In Helen C. Rebello v. Maharashtra SRTC, 1999 (1) SCC 90 , the Supreme Court held that "the Court and Tribunals have a duty to weigh the various factors and quantify the amount of compensation, which should be just. What would be "just" compensation is a vexed question. There can be no golden rule applicable to all cases for measuring the value of human life or a limb. Measure of damages cannot be arrived at by precise mathematical calculations. It would depend upon the particular facts and circumstances, and attending peculiar or special features, if any." 17. In the case of General Manager, Kerala State Road Transport Corporation, Trivandrum v.
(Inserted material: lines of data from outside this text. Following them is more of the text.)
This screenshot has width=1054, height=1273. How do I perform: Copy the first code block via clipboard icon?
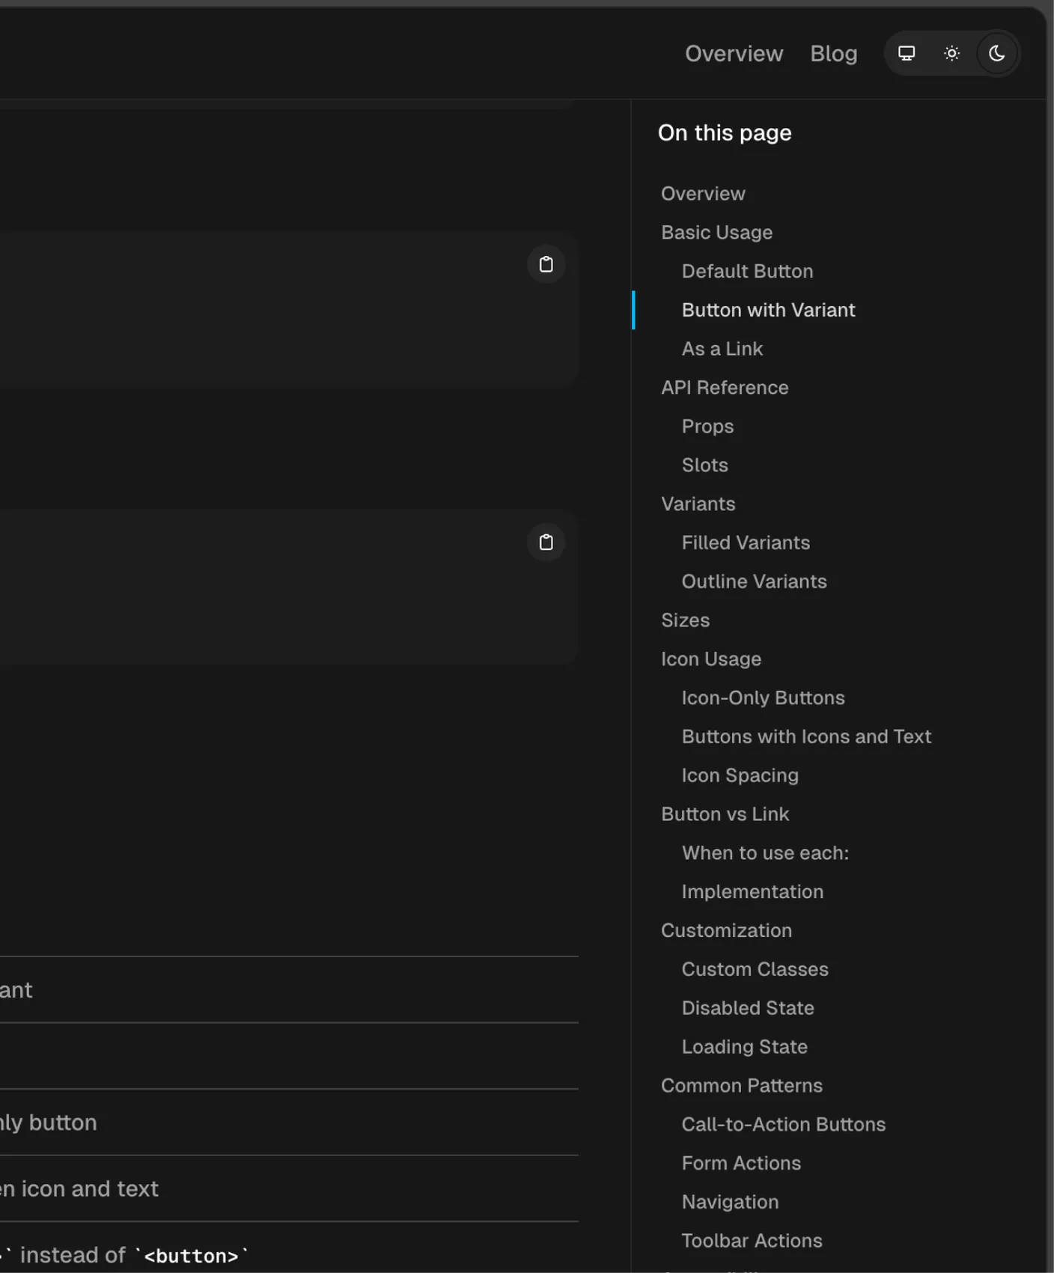click(546, 264)
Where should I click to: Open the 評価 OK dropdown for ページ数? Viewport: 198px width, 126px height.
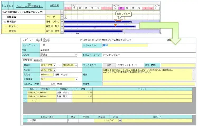pyautogui.click(x=120, y=120)
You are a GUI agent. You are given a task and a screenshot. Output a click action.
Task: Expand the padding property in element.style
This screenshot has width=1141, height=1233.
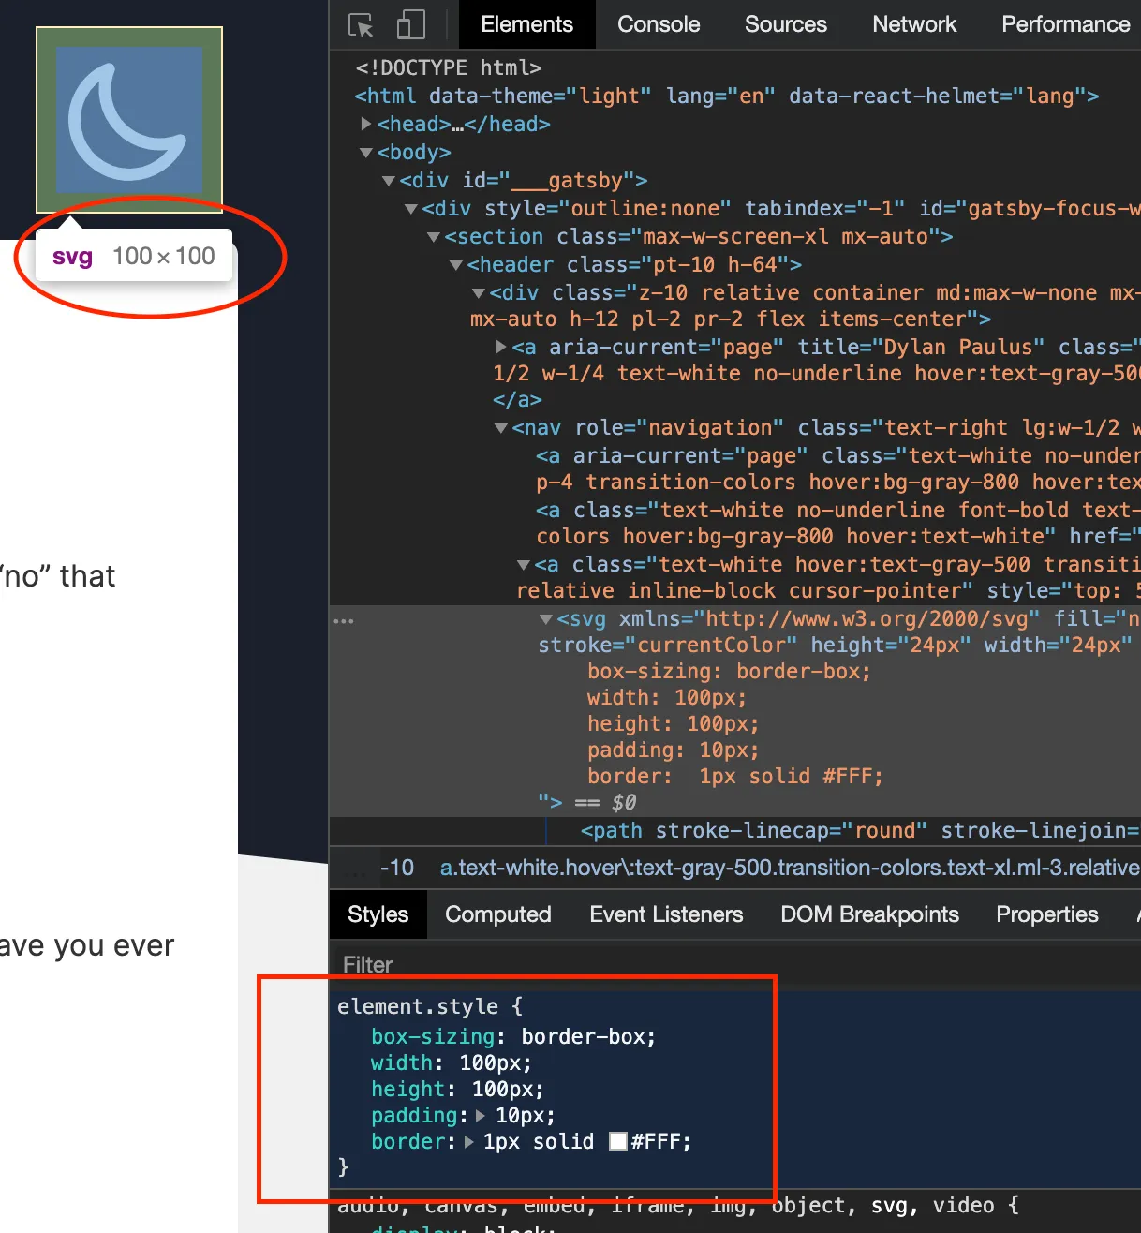tap(479, 1115)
Susamma Thomas (Mrs.) and Ors. (1994) 2 SCC 176 , it was held as under: - "5......The determination of the quantum must answer what contemporary society "would deem to be a fair sum such as would allow the wrongdoer to hold up his head among his neighbours and say with their approval that he has done the fair thing". The amount awarded must not be niggardly since the law values life and limb in a free society in generous scales'. All this means that the sum awarded must be fair and reasonable by accepted legal standards." 18. In the aforesaid facts and circumstances, we find no infirmity or illegality in the order passed by the Tribunal and no interference is required in the matter. The first appeal from order sans merit and is accordingly dismissed.